TASK STATEMENT => The lines wanted are those from the one containing "The width and" to the last line of the entries below; output them exactly, leaving out pictures.

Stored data

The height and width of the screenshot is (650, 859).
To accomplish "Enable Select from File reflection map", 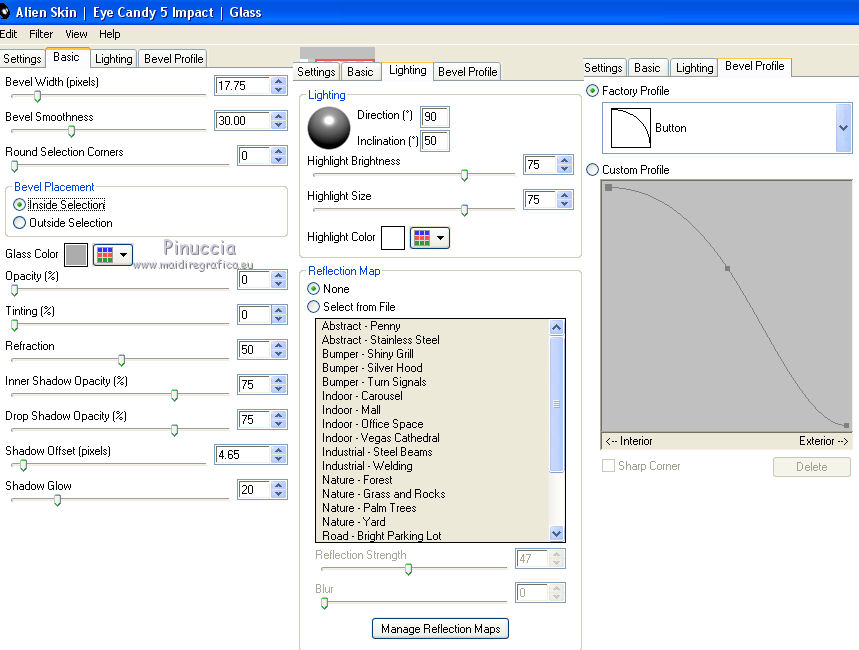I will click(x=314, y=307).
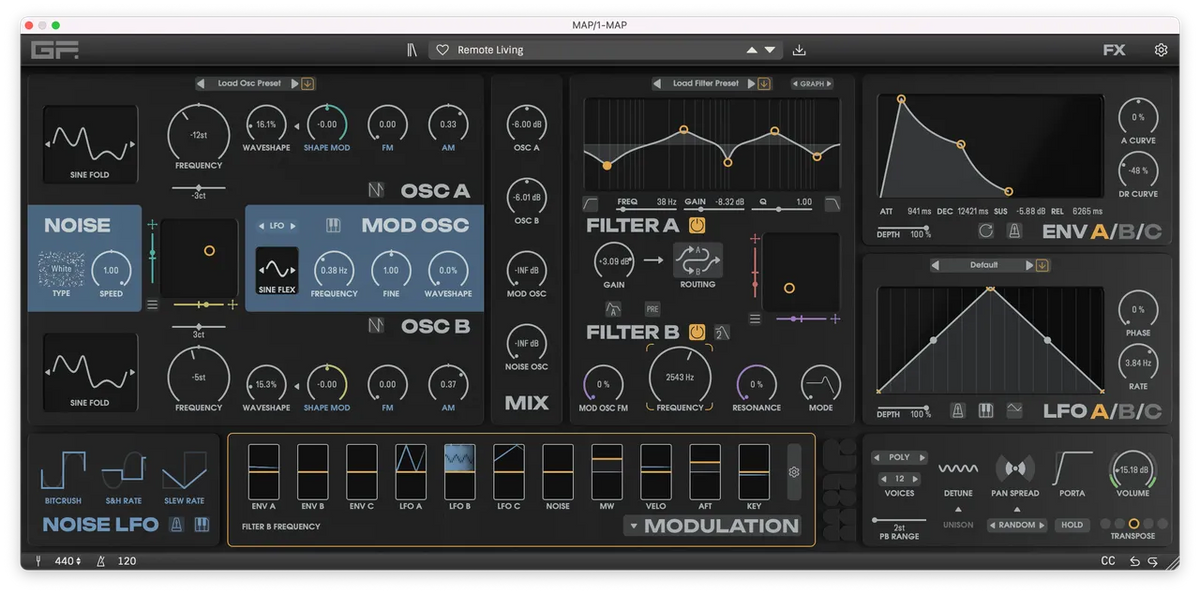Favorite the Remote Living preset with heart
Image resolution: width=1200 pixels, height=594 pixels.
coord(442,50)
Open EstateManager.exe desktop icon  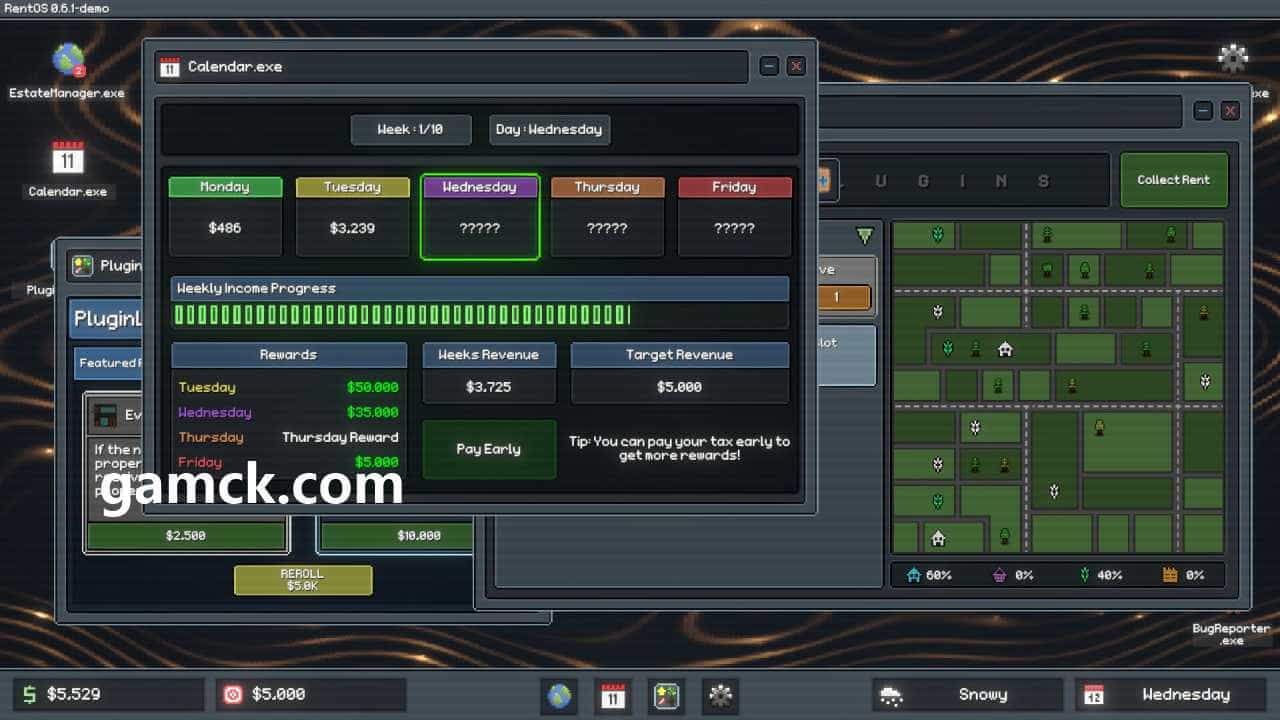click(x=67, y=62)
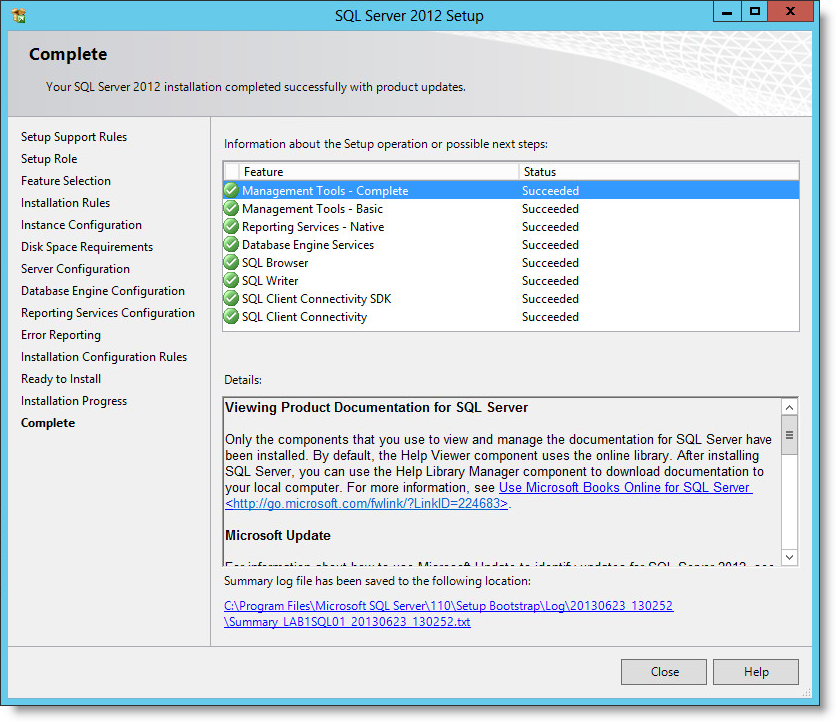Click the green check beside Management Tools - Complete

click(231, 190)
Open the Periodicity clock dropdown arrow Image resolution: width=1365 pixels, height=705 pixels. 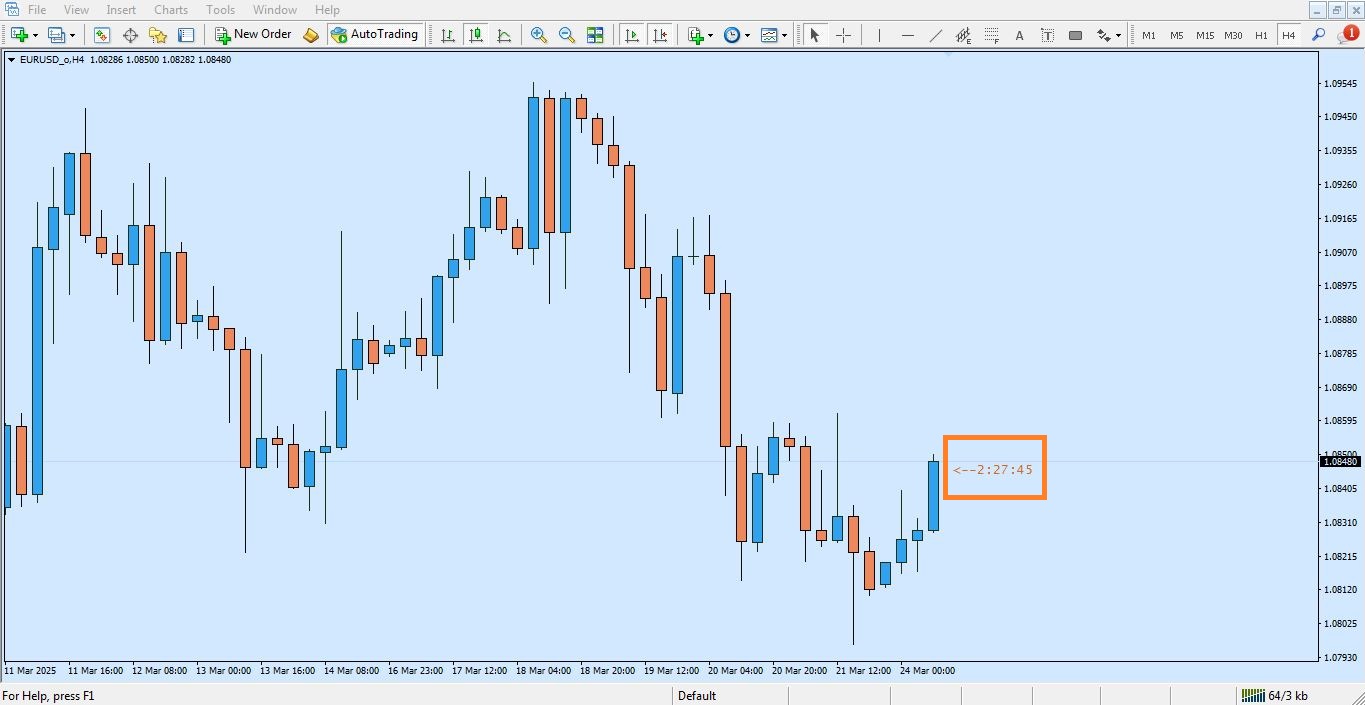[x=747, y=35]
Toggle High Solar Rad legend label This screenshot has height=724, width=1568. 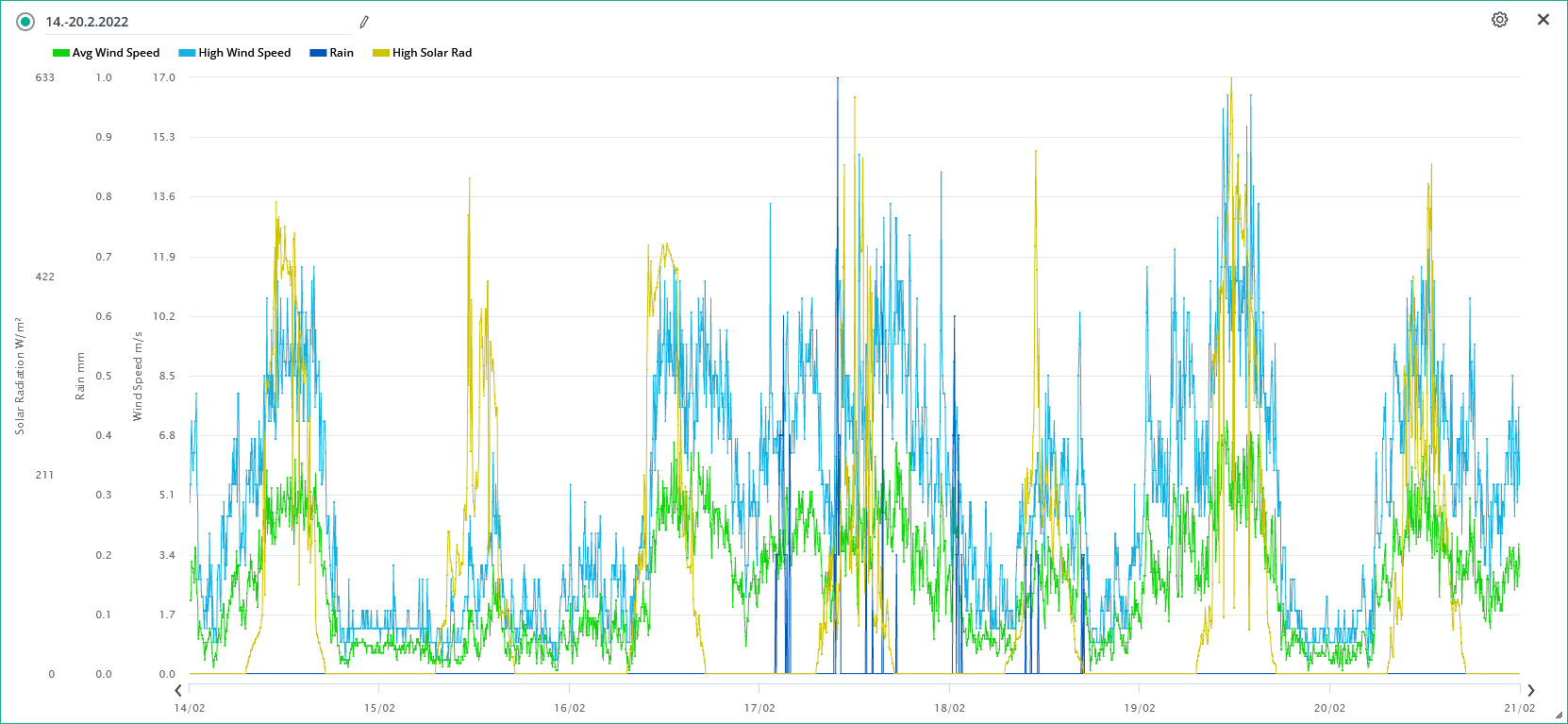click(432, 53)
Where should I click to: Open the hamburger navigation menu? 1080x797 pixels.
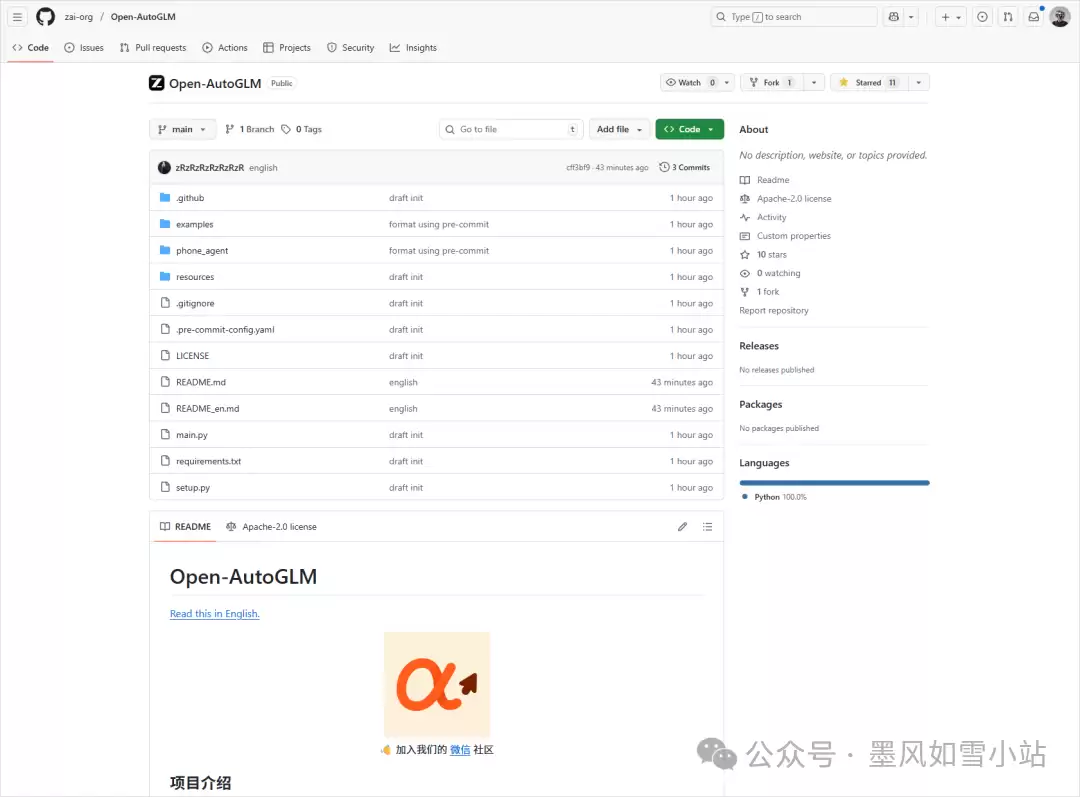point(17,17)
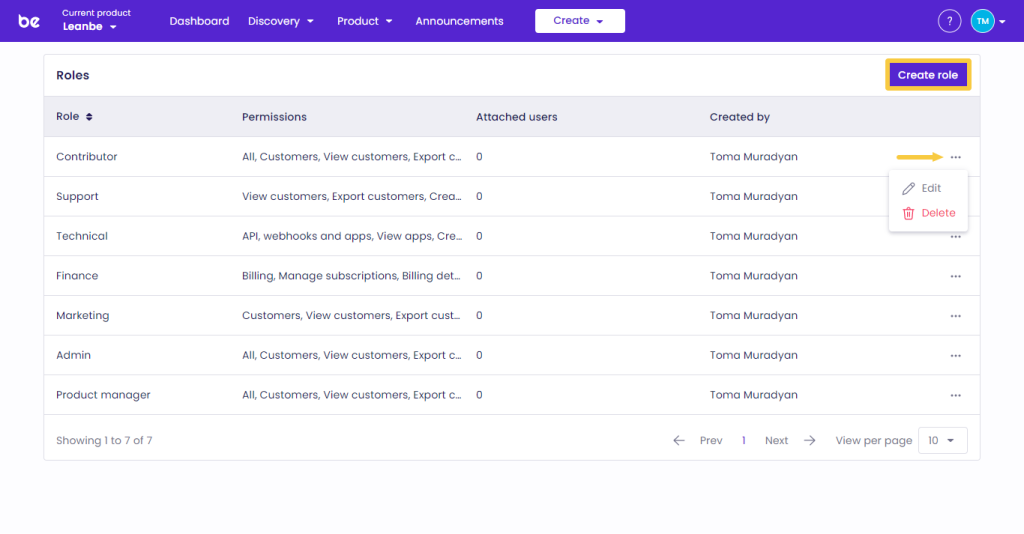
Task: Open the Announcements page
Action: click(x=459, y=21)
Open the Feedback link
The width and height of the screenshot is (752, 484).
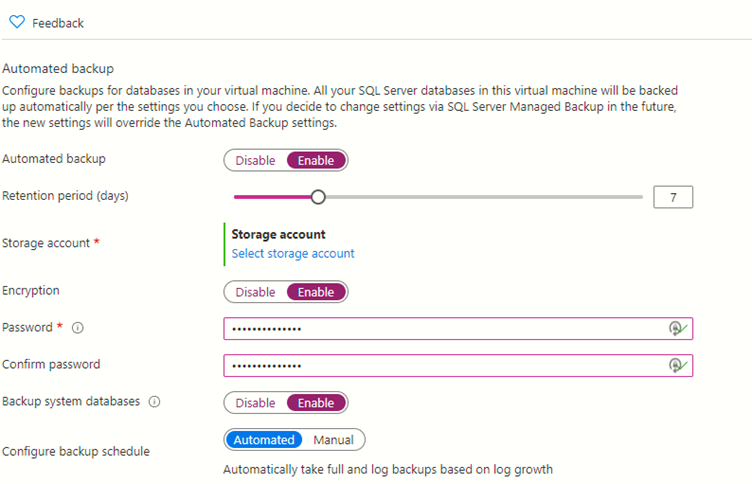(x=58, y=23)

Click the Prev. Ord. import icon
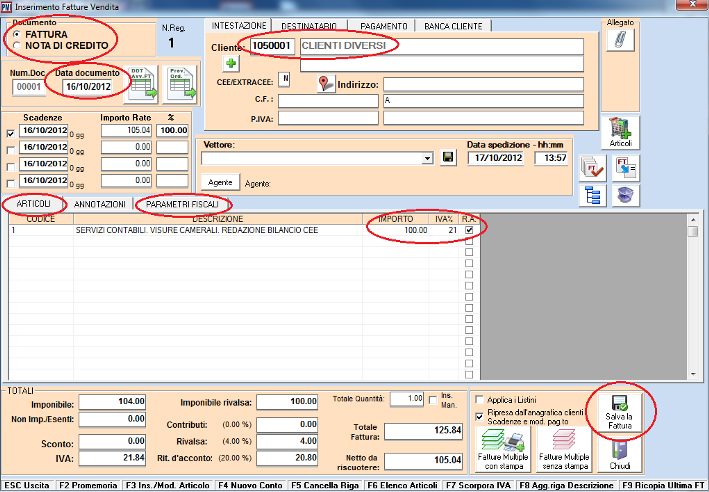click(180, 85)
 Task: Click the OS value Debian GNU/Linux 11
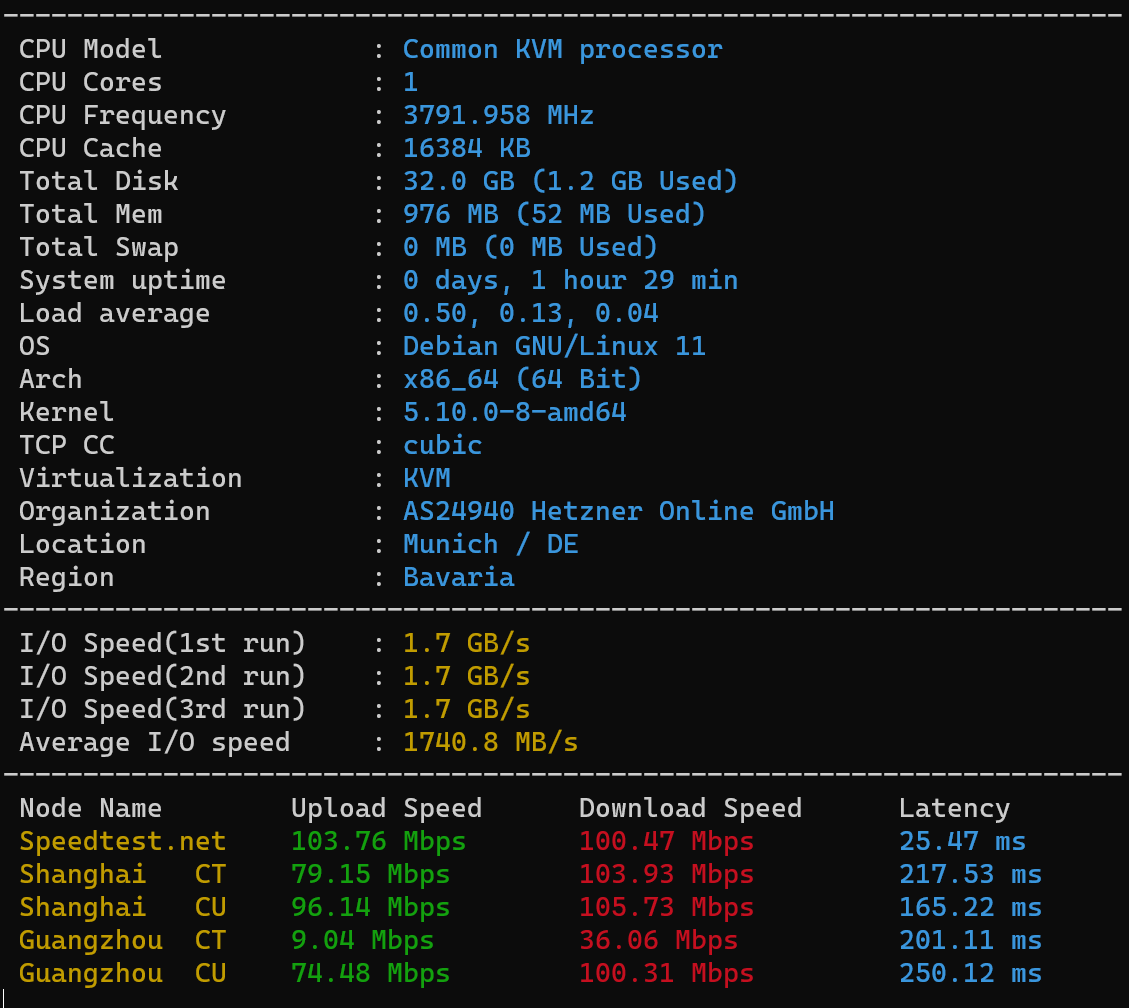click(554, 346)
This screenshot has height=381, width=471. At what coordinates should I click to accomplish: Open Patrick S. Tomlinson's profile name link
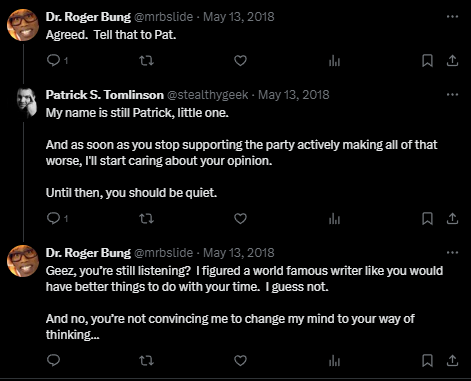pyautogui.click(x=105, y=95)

COMPLETED EXERCISE =>
The width and height of the screenshot is (752, 484).
(x=58, y=23)

Click the Prev. Ord. import icon
click(180, 85)
 Task: Click the OS value Debian GNU/Linux 11
click(554, 346)
This screenshot has height=381, width=471. At what coordinates should I click to accomplish: Open Patrick S. Tomlinson's profile name link
pyautogui.click(x=105, y=95)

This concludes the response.